The wife is out of town and doesn't like fish. So I picked up some catfish. Let it sit in a brine for about 4 hrs. Mixed a little paprika, onion salt, coarse pepper, and garlic salt and sprinkled it on. Started with a little hickory and finished with apple. I will try this one again. Always used a beer batter before but this was very tasty.


----------



## waysideranch (Jul 23, 2008)

Nice cats, daboys.


----------



## walking dude (Jul 23, 2008)

glad YOU like it daboys........i tried it here awhile back with some cats my S-I-L caught..........brined it........smoked it.........me and wife decided that fried in this household from now on..........drakes or fry magic

but i WILL say, yours looks tastey..........should of saved it for this weekend  hehehe


----------



## seboke (Jul 23, 2008)

Great lookin cats!  I gotta do some more.  If I remember the grocery ads, I think I have em on sale for $2.99 this week.  How long did they take at what temp?


----------



## cowgirl (Jul 23, 2008)

Looks tasty! I'm a smoked catfish fan too.


----------



## daboys (Jul 23, 2008)

Thought about that, but I was hungry!

Temps were between 220-255, depending on how the wind was swirling. You had to ask me how long it took. Can't remember what I did a 1/2 hr ago. Between 1-1 1/2 hrs I think. Closer to 1 1/2. Just kept checking to see how easy it would flake.


----------



## vince (Jul 23, 2008)

Looks very good, never done catfish, 


I love to grill red fish on the half shell


----------



## daboys (Jul 23, 2008)

I think I paid a little over $5/lb.


----------



## billc73 (Jul 24, 2008)

I love fish but have never smoked it.  I have to ask the dumb question...what does the brining do to the fish?  Can't you just put the rub on the fish and smoke it without the brining?  Is there an advantage to soaking it in the brine??


----------



## daboys (Jul 24, 2008)

It helps get rid of of some of the fishy taste, I think. It also helps the meat soak up more moisture and flavor so it doesn't dry out on a long smoke


----------



## billc73 (Jul 24, 2008)

Thanks for the info.  WHat is a good recipe for the brine?  We love catfish and will probably give it a try.


----------



## walking dude (Jul 24, 2008)

bill do a search in this area for Seboke's brine...........
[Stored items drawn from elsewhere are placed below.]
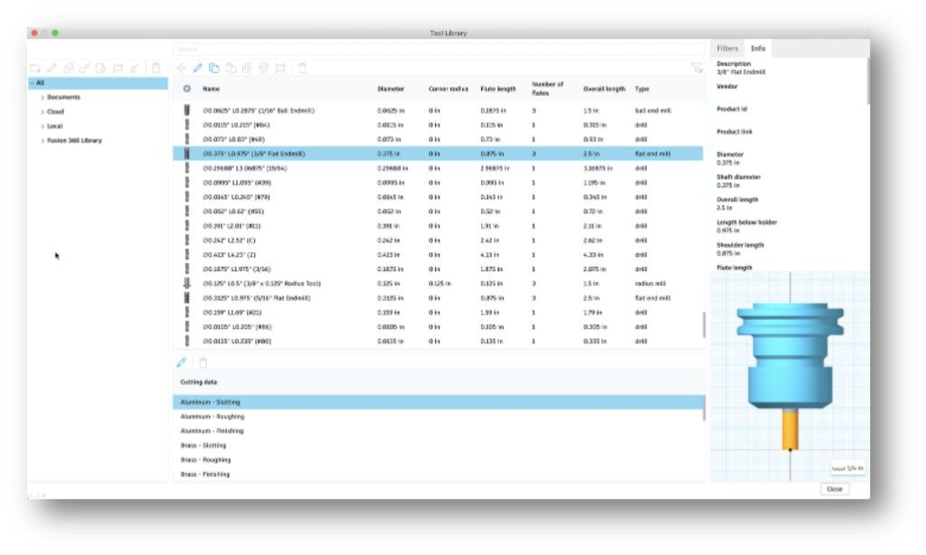Clear the filter icon above the column headers

pyautogui.click(x=696, y=68)
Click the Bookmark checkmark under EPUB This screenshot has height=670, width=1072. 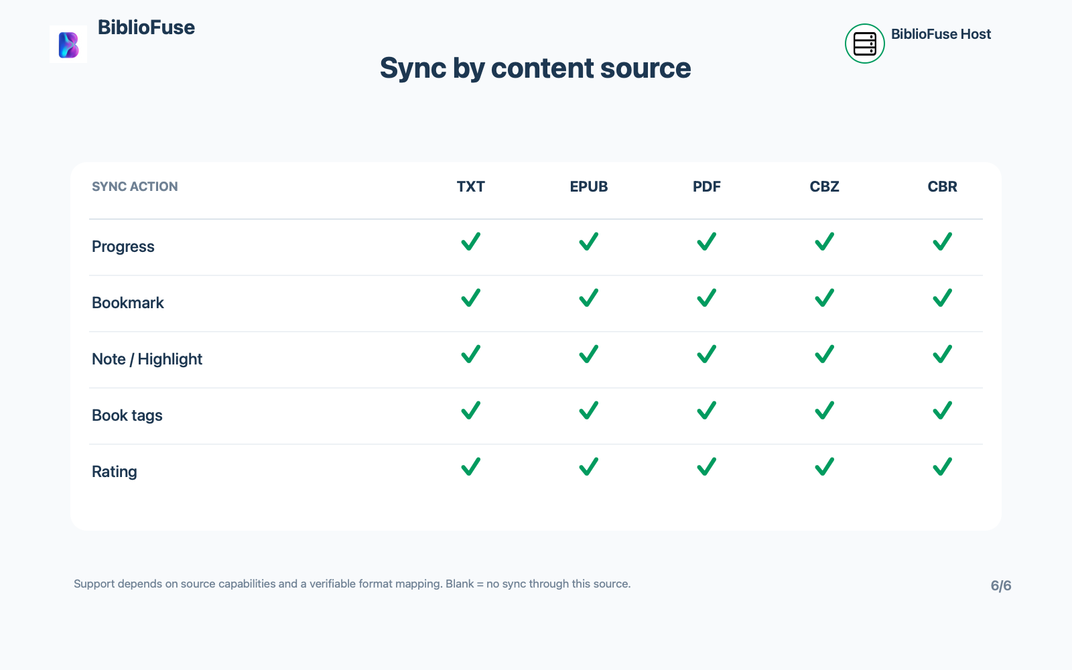tap(589, 297)
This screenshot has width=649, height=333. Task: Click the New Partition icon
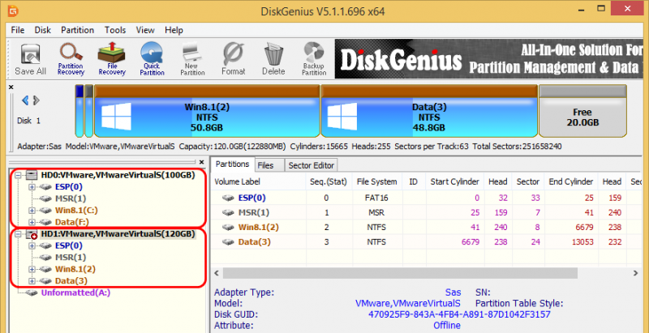point(192,59)
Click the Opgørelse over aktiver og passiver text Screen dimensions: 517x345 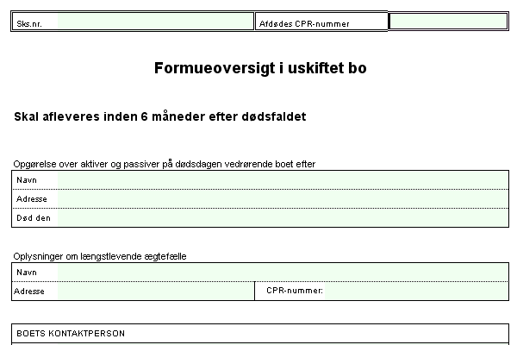169,164
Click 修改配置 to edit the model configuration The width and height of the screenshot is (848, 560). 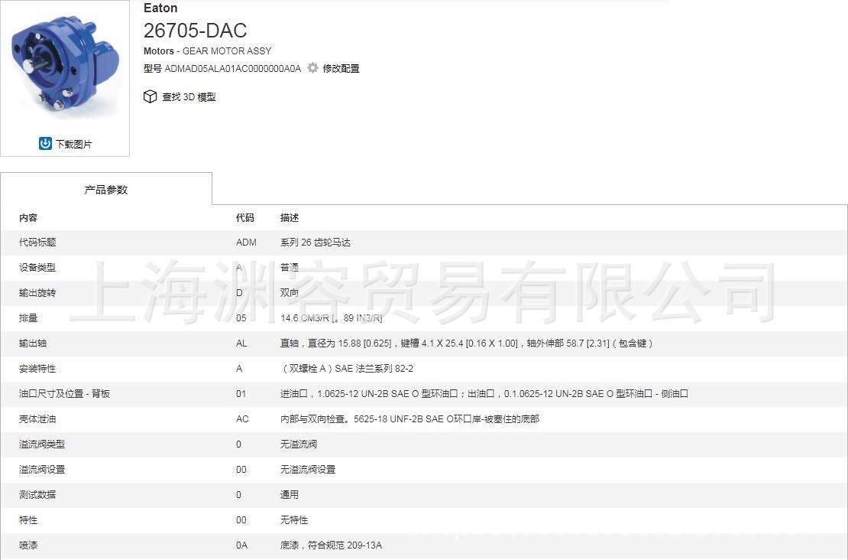click(341, 67)
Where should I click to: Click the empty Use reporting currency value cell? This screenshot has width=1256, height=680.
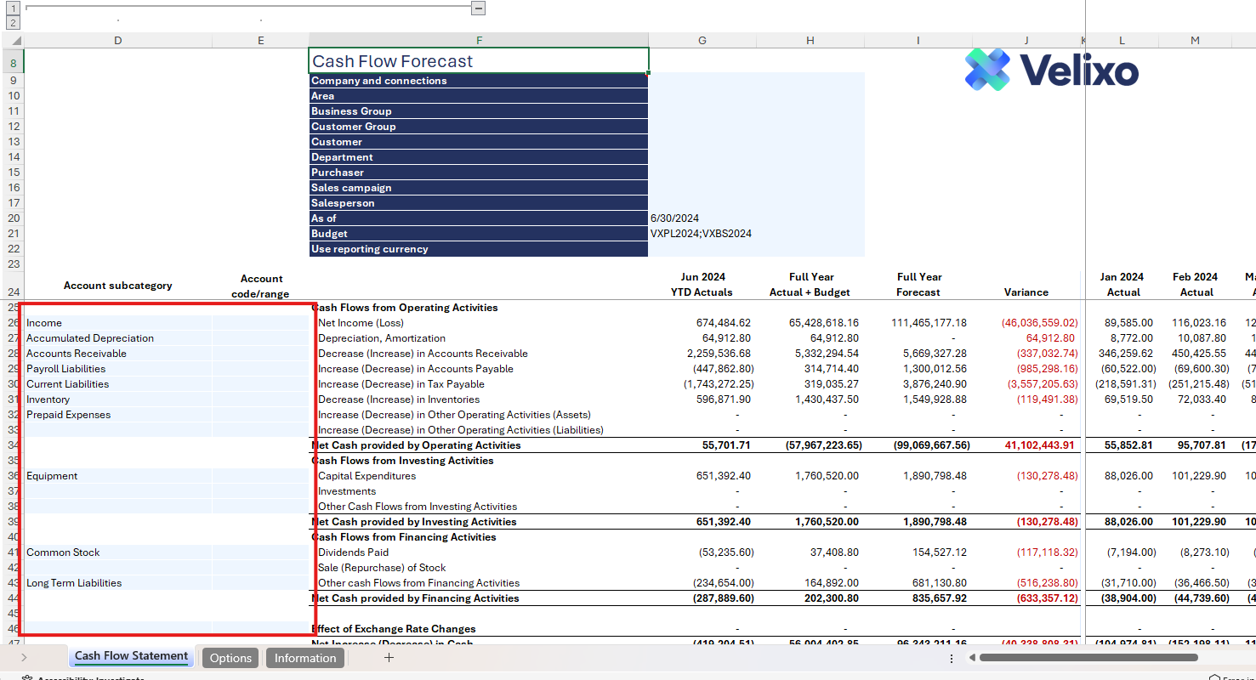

http://www.smokingmeatforums.com/for...hlight=catfish


----------



## daboys (Jul 24, 2008)

I just put the fish in a ziplock bag, put in water, salt, a little tabasco sauce, and a little wors, wersester, worstershere, you know which one, and threw it in the fridge for about 4 hrs.


----------



## billc73 (Jul 24, 2008)

Found the brine recipe.  Thanks!

Bill


----------



## billc73 (Jul 24, 2008)

Mark,

SOunds easy, we will give it a try.  Thanks for the info.

Bill


----------



## meat-man (Jul 28, 2008)

looks good bud


----------



## billc73 (Aug 4, 2008)

Mark,

Just wanted to tell you that I finally got around to trying the catfish.  Brined it for about 6 hours, made up a simple rub of paprika, salt, pepper and garlic and smoked it for about 1 3/4 hours.  My wife and I could not believe howdelicious it turned out.  We are going to get some salmon fillets and try them next.  Thanks for the tips.

Bill


----------



## daboys (Aug 4, 2008)

Glad you liked it. Got some fresh cats from a co-worker today. Hopefully will be able to smoke them Tue or Wed.


----------